DIRECTIONS: Pull out every line of the entries below and reproduce each one unchanged.

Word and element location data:
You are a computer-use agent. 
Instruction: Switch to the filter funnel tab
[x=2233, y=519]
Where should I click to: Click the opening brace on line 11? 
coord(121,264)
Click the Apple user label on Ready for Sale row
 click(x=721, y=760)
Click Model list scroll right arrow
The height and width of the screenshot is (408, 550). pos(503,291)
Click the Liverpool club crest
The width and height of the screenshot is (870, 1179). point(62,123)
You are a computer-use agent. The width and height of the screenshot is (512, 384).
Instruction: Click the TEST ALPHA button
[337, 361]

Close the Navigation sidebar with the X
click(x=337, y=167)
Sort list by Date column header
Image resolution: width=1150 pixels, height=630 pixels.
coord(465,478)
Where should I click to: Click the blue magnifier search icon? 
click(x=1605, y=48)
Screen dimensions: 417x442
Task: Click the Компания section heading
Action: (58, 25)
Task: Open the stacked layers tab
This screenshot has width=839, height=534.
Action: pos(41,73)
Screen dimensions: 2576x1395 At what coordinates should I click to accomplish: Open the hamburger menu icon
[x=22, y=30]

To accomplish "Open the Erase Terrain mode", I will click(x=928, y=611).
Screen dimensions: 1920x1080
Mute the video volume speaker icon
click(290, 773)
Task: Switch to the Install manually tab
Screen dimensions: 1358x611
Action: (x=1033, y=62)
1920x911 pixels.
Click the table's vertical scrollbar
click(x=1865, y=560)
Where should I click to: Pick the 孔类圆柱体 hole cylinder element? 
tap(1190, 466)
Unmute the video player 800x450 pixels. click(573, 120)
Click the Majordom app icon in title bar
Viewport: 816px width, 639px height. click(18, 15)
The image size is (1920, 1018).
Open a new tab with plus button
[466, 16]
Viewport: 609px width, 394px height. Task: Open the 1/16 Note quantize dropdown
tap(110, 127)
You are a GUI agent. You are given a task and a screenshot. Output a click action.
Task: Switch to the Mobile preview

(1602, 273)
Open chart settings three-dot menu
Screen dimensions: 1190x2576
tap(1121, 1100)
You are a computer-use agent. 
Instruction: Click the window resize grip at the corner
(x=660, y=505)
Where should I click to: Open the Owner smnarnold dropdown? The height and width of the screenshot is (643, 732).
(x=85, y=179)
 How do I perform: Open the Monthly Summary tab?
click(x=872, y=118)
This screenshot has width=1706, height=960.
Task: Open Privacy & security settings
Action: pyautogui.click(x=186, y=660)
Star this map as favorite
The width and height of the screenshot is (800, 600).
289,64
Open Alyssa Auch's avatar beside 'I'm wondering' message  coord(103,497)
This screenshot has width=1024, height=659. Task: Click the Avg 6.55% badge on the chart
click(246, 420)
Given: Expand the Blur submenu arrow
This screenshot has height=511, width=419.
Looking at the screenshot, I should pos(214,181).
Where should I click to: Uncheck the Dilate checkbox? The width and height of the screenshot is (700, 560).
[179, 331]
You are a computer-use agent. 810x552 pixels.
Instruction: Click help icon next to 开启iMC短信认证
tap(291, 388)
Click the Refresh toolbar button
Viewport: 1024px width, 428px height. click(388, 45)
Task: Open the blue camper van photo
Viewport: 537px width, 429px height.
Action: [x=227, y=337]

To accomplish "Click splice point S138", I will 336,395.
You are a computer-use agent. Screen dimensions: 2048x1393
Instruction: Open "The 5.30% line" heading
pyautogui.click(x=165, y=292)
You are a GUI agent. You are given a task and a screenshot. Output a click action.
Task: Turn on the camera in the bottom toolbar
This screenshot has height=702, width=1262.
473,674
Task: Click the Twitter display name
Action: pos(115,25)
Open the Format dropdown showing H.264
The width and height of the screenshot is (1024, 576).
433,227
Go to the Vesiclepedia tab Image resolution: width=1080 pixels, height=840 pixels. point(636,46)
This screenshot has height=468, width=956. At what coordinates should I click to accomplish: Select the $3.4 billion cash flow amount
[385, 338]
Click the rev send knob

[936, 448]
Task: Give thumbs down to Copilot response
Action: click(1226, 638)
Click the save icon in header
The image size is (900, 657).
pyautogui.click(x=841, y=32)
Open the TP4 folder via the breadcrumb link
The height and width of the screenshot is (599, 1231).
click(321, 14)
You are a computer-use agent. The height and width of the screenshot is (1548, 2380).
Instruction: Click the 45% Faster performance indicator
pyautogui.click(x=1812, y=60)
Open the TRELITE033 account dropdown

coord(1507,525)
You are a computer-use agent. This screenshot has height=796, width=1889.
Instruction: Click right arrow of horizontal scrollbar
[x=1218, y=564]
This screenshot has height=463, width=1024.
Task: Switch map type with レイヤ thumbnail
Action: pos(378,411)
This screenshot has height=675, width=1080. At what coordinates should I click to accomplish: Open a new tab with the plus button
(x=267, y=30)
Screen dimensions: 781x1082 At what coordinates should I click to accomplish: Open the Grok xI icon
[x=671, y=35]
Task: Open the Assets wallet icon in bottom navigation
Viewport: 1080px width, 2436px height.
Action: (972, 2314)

COMPLETE RESPONSE:
You are a computer-use agent. 
Instruction: Switch to the filter funnel tab
[x=2233, y=519]
Where should I click to: Click the opening brace on line 11? 
coord(121,264)
Click the Apple user label on Ready for Sale row
 click(x=721, y=760)
Click Model list scroll right arrow
The height and width of the screenshot is (408, 550). pos(503,291)
Click the Liverpool club crest
The width and height of the screenshot is (870, 1179). point(62,123)
You are a computer-use agent. The width and height of the screenshot is (512, 384).
Instruction: Click the TEST ALPHA button
[337, 361]

Close the Navigation sidebar with the X
click(x=337, y=167)
Sort list by Date column header
Image resolution: width=1150 pixels, height=630 pixels.
coord(465,478)
Where should I click to: Click the blue magnifier search icon? 
click(x=1605, y=48)
Screen dimensions: 417x442
Task: Click the Компания section heading
Action: (58, 25)
Task: Open the stacked layers tab
This screenshot has width=839, height=534.
Action: pos(41,73)
Screen dimensions: 2576x1395 At what coordinates should I click to accomplish: Open the hamburger menu icon
[x=22, y=30]

To accomplish "Open the Erase Terrain mode", I will click(x=928, y=611).
Screen dimensions: 1920x1080
Mute the video volume speaker icon
click(290, 773)
Task: Switch to the Install manually tab
Screen dimensions: 1358x611
Action: (x=1033, y=62)
1920x911 pixels.
Click the table's vertical scrollbar
click(x=1865, y=560)
Where should I click to: Pick the 孔类圆柱体 hole cylinder element? 
tap(1190, 466)
Unmute the video player 800x450 pixels. click(573, 120)
Click the Majordom app icon in title bar
Viewport: 816px width, 639px height. click(18, 15)
The image size is (1920, 1018).
Open a new tab with plus button
[466, 16]
Viewport: 609px width, 394px height. Task: Open the 1/16 Note quantize dropdown
tap(110, 127)
You are a GUI agent. You are given a task and a screenshot. Output a click action.
Task: Switch to the Mobile preview

(1602, 273)
Open chart settings three-dot menu
Screen dimensions: 1190x2576
tap(1121, 1100)
You are a computer-use agent. 
Instruction: Click the window resize grip at the corner
(x=660, y=505)
Where should I click to: Open the Owner smnarnold dropdown? The height and width of the screenshot is (643, 732).
(x=85, y=179)
 How do I perform: Open the Monthly Summary tab?
click(x=872, y=118)
This screenshot has width=1706, height=960.
Task: Open Privacy & security settings
Action: pyautogui.click(x=186, y=660)
Star this map as favorite
The width and height of the screenshot is (800, 600).
289,64
Open Alyssa Auch's avatar beside 'I'm wondering' message  coord(103,497)
This screenshot has width=1024, height=659. Task: Click the Avg 6.55% badge on the chart
click(246, 420)
Given: Expand the Blur submenu arrow
This screenshot has height=511, width=419.
Looking at the screenshot, I should pos(214,181).
Where should I click to: Uncheck the Dilate checkbox? The width and height of the screenshot is (700, 560).
[179, 331]
You are a computer-use agent. 810x552 pixels.
Instruction: Click help icon next to 开启iMC短信认证
tap(291, 388)
Click the Refresh toolbar button
Viewport: 1024px width, 428px height. click(388, 45)
Task: Open the blue camper van photo
Viewport: 537px width, 429px height.
Action: [x=227, y=337]

To accomplish "Click splice point S138", I will 336,395.
You are a computer-use agent. Screen dimensions: 2048x1393
Instruction: Open "The 5.30% line" heading
pyautogui.click(x=165, y=292)
You are a GUI agent. You are given a task and a screenshot. Output a click action.
Task: Turn on the camera in the bottom toolbar
This screenshot has height=702, width=1262.
473,674
Task: Click the Twitter display name
Action: pos(115,25)
Open the Format dropdown showing H.264
The width and height of the screenshot is (1024, 576).
433,227
Go to the Vesiclepedia tab Image resolution: width=1080 pixels, height=840 pixels. point(636,46)
This screenshot has height=468, width=956. At what coordinates should I click to accomplish: Select the $3.4 billion cash flow amount
[385, 338]
Click the rev send knob

[936, 448]
Task: Give thumbs down to Copilot response
Action: click(1226, 638)
Click the save icon in header
The image size is (900, 657).
pyautogui.click(x=841, y=32)
Open the TP4 folder via the breadcrumb link
The height and width of the screenshot is (599, 1231).
click(321, 14)
You are a computer-use agent. The height and width of the screenshot is (1548, 2380).
Instruction: Click the 45% Faster performance indicator
pyautogui.click(x=1812, y=60)
Open the TRELITE033 account dropdown

coord(1507,525)
You are a computer-use agent. This screenshot has height=796, width=1889.
Instruction: Click right arrow of horizontal scrollbar
[x=1218, y=564]
This screenshot has height=463, width=1024.
Task: Switch map type with レイヤ thumbnail
Action: pos(378,411)
This screenshot has height=675, width=1080. At what coordinates should I click to accomplish: Open a new tab with the plus button
(x=267, y=30)
Screen dimensions: 781x1082 At what coordinates should I click to accomplish: Open the Grok xI icon
[x=671, y=35]
Task: Open the Assets wallet icon in bottom navigation
Viewport: 1080px width, 2436px height.
Action: (972, 2314)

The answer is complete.